J'aime le mot palimpseste mais je ne suis pas sûre qu'il s'applique bien ici. En tout cas ce sont des emboîtements. L'écrivain (PF) écrit et interprète ce qu'il a vu sur l'écran, les images qui ont été crées par un réalisateur à partir d'un roman qui lui a servi de scénario. L'écrivain garde les noms des personnages : Eben Adams, le peintre, Jennie, la jeune fille. Le lieu du film et son attirance pour l'art l'amènent à visiter le Met (tout proche de Central Park), en particulier les collections d'art américain. Et là il voit des correspondances, des échos entre certaines peintures et l'histoire d'Eben Adams qu'il a mise au cœur de son roman. Alors il les décrit. Et il insère ces descriptions entre les chapitres de la romance d'Eben et Jennie. Ce sont des peintures de l'absence, des énigmes, des allégories. Ainsi, The Children of Nathan Starr par Ambrose Andrews (1835) :

“ Le petit garçon en robe de petite fille qui occupe le centre exact du tableau est l'enfant mort de la famille. Nathan Starr a demandé à Ambrose Andrews de faire son portrait. Je suppose que le peintre ne l'avait jamais vu. Il lui a imaginé un visage d'après ceux de ses deux frères et de ses deux sœurs dont l'artiste a eu l'idée, peut-être pour qu'il se sente moins seul, de l'entourer. Le chagrin explique la gravité de leurs traits, le sérieux de leurs expressions en dépit du jeu auquel ils sont en train de jouer et duquel le plus petit est désormais exclu. D'ailleurs, on aperçoit une raquette à terre qui, peut-être était la sienne et dont il n'a plus l'usage désormais.
Dès lors que l'on a découvert le sens d'un tableau, que l'on croit l'avoir découvert, chacun des détails qui y figurent s'y rapporte de lui-même. L'allégorie s'éclaire, même si ce qu'elle signifie constitue encore un mystère.
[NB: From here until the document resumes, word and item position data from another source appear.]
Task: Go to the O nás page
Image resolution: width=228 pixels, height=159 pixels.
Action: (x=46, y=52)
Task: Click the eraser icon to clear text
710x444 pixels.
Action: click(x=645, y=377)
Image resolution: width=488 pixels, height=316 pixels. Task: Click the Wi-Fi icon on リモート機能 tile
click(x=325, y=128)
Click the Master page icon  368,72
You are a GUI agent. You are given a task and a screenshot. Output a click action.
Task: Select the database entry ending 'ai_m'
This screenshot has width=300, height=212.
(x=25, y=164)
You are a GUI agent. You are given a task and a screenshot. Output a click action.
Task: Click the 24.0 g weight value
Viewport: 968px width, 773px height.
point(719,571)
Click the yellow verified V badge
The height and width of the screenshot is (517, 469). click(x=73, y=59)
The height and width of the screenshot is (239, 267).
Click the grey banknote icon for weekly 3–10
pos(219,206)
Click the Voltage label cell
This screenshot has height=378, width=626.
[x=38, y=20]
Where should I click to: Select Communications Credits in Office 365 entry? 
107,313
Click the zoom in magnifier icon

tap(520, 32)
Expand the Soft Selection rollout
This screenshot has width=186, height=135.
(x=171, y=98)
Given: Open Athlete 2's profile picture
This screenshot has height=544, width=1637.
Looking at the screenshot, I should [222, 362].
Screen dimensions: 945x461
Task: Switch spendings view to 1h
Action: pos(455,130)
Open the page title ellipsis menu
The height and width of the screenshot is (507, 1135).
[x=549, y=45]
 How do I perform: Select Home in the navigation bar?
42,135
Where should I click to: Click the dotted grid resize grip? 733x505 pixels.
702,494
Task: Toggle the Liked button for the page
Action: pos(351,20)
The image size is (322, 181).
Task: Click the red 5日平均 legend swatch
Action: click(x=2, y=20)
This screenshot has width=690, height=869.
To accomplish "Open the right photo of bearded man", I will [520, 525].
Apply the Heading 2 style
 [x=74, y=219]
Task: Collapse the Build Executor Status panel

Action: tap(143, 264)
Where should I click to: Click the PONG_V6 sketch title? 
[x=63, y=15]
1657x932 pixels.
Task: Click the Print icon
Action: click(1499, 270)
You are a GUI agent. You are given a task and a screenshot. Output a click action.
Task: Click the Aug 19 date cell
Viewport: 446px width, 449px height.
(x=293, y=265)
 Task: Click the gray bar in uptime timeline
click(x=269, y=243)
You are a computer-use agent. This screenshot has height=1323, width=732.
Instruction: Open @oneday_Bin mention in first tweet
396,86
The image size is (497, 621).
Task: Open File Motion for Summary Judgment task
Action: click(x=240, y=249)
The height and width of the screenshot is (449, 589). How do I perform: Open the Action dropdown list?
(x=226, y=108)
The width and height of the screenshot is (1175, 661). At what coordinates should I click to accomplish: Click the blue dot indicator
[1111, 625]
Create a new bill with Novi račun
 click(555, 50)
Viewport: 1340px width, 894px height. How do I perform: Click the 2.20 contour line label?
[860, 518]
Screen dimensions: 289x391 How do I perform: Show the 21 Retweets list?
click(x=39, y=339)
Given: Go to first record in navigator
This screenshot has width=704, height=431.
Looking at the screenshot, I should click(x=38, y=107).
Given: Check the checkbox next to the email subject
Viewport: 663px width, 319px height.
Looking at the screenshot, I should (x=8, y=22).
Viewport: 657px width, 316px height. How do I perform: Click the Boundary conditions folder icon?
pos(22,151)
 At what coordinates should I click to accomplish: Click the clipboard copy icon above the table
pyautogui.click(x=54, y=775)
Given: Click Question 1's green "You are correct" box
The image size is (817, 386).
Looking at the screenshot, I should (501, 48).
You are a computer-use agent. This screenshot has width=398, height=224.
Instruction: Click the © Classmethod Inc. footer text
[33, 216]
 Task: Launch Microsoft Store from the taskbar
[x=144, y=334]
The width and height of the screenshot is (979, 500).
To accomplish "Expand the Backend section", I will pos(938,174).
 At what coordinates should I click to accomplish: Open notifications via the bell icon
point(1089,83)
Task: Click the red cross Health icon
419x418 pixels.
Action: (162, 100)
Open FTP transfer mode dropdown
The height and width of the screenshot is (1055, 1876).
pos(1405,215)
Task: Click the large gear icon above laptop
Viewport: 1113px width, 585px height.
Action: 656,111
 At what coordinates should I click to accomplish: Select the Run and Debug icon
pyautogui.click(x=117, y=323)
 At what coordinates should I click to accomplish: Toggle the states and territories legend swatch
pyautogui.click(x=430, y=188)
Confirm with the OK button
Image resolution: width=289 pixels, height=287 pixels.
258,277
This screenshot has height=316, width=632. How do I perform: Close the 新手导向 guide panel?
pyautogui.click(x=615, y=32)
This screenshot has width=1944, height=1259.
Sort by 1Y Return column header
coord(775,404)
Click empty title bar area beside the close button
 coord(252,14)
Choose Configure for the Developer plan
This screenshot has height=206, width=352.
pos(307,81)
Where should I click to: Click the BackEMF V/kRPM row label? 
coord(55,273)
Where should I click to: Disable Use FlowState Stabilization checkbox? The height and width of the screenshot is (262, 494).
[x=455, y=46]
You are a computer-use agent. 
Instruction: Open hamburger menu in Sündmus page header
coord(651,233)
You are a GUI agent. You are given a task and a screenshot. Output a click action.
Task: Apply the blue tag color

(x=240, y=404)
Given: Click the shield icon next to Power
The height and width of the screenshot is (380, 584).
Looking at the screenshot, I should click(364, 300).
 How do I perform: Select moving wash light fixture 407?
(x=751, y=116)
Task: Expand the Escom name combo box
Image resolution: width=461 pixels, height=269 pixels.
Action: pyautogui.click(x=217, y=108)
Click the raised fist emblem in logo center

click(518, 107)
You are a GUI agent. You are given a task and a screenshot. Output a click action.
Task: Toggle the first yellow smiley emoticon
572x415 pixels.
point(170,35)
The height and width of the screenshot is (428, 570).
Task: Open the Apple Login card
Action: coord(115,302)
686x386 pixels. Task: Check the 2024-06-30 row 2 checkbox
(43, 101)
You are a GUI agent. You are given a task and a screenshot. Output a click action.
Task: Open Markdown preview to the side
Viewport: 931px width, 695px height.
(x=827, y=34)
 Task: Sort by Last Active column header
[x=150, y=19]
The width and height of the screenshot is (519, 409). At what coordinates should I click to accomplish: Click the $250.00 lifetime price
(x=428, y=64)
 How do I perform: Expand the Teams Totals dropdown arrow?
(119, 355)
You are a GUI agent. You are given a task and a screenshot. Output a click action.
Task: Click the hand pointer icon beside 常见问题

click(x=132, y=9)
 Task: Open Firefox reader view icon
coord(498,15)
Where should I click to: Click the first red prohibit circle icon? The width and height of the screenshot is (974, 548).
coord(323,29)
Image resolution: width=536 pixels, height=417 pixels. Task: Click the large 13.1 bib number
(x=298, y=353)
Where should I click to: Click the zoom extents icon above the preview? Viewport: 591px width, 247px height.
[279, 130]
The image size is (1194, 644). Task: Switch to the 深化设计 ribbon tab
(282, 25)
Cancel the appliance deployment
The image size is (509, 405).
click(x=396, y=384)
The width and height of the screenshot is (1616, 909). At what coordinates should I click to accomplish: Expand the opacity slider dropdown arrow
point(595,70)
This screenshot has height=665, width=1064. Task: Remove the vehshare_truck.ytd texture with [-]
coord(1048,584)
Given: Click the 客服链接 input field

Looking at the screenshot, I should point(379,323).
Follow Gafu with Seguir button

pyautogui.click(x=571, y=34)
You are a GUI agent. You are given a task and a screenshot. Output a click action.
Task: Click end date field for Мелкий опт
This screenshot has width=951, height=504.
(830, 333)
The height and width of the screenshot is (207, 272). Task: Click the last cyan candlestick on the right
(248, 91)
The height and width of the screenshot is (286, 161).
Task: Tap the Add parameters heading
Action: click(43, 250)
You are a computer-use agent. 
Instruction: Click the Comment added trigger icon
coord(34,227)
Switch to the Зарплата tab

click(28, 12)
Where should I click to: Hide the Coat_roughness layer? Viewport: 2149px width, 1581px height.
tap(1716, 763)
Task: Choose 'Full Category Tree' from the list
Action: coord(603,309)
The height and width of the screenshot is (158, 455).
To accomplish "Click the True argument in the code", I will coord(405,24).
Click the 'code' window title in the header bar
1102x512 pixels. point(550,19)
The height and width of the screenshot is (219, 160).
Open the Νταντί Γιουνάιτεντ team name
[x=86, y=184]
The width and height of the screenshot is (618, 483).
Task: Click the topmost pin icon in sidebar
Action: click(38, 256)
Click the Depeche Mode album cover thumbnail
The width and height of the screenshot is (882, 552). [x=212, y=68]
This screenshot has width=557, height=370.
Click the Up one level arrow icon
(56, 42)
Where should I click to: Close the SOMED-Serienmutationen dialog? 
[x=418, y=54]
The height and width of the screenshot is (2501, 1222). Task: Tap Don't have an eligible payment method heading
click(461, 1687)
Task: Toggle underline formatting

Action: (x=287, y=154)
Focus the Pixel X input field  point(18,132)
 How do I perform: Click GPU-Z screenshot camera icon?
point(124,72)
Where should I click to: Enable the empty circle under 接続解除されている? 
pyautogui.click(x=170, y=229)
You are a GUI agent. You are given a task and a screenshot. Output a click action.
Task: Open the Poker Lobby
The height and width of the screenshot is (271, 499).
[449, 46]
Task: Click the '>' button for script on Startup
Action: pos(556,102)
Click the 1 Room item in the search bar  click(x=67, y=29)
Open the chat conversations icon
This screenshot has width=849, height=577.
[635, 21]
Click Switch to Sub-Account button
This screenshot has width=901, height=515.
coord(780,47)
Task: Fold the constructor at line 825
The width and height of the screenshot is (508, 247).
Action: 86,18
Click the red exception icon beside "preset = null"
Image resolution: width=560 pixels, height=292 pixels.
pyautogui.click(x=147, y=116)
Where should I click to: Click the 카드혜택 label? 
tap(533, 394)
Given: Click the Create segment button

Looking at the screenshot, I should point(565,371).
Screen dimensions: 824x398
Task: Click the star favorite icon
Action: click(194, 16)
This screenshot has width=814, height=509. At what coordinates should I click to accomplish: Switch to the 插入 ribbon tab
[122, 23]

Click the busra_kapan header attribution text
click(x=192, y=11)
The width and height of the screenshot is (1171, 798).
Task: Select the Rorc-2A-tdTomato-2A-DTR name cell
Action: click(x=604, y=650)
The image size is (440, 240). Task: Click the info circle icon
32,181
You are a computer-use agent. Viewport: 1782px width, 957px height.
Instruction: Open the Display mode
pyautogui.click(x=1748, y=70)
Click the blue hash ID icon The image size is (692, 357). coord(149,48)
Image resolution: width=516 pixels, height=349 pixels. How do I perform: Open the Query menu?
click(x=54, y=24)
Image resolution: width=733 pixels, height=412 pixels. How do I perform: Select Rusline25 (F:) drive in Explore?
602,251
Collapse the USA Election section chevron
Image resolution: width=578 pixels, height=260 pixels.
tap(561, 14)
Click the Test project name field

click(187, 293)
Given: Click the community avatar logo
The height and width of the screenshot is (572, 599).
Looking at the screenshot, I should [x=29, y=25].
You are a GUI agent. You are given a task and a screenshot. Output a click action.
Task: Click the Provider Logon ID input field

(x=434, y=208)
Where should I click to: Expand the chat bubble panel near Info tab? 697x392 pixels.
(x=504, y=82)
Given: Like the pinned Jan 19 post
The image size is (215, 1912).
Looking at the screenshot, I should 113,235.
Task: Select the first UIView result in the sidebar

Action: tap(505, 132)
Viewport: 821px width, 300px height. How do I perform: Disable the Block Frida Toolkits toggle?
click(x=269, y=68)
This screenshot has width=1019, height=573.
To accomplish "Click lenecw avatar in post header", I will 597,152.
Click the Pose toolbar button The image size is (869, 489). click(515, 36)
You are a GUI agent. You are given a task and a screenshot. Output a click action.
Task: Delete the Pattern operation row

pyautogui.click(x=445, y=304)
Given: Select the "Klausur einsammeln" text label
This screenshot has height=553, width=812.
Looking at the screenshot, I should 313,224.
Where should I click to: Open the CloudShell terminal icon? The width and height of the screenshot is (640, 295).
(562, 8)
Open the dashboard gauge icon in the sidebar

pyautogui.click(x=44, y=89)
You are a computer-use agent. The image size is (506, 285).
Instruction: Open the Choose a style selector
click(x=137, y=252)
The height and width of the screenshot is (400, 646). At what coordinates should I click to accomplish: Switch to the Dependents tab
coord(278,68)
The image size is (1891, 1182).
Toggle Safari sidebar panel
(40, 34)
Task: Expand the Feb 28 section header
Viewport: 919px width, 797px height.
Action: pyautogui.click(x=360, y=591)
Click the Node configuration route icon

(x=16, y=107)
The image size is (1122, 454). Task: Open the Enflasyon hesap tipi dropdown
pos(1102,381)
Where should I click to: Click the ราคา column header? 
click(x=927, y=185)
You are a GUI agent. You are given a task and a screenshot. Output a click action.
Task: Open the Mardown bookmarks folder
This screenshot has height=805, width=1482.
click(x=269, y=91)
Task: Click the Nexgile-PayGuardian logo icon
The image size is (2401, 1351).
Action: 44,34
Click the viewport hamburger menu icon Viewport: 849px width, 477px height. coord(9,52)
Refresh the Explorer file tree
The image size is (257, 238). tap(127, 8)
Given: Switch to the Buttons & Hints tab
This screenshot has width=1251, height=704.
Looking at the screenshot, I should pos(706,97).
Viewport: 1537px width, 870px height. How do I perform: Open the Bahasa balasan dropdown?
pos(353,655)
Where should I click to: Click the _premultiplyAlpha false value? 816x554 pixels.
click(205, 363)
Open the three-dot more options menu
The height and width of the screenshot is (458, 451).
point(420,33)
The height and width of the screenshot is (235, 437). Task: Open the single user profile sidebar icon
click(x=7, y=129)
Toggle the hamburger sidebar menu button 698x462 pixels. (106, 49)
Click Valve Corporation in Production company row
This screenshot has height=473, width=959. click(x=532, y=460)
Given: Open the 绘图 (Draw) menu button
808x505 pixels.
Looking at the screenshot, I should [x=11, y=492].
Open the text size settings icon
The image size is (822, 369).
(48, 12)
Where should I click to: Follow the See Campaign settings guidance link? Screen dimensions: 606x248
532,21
Le cerceau indique le recommencement du temps, et la baguette désigne la direction du ciel où, parmi les nuages, passe un vol d'oiseaux blancs dont nul ne sait vers où il va. ”

Philippe Forest a également choisi des œuvres de John Singer Sargent, Samuel F.B. Morse, Martin Johnson Heade, Edward Hopper, Winslow Homer.

la musique aussi

“ Un moment vient où le vent se lève et où il souffle au loin les nuages qui pesaient sur la ville. [...] il découvre soudainement le formidable spectacle d'une cité héroïquement dressée vers le ciel. Soudainement : comme sur un coup de cymbales qui donne, triomphal, le signal aux musiciens et auquel succède le crescendo presque cacophonique des cordes et des cuivres éclatant en désordre, montant en vagues qui éclaboussent l'oreille depuis le fin fond de la fosse d'orchestre.
Comme chez Maurice Ravel. Je veux dire le Ravel du
Concerto pour la main gauche ou celui du Concerto en sol majeur, du troisième mouvement dont l'énergie claironnante soutenue par le frénétique clapotis du clavier contraste avec la lenteur extraordinairement poignante du deuxième dans lequel les instruments murmurent mélodieusement. Des compositions qui, à quelques années près, sont plus ou contemporaines du roman dont je parle. Tout comme Rhapsody in Blue de George Gershwin auquel, maintenant, je pense plutôt. Parce que si ma mémoire est bonne — je n'ai pas revu le film depuis l’époque très  ancienne de sa sortie —, la musique en accompagne les plans avec lesquels Woody Allen, dans Manhattan, filme en un panoramique majestueux les hautes tours qui surplombent le parc au centre de sa ville. En noir et blanc. Comme si seul le noir et blanc pouvait donner une idée des vraies couleurs de la vie et, anachronique, montrer le monde au présent, dans ce présent qui est de tous les temps. ”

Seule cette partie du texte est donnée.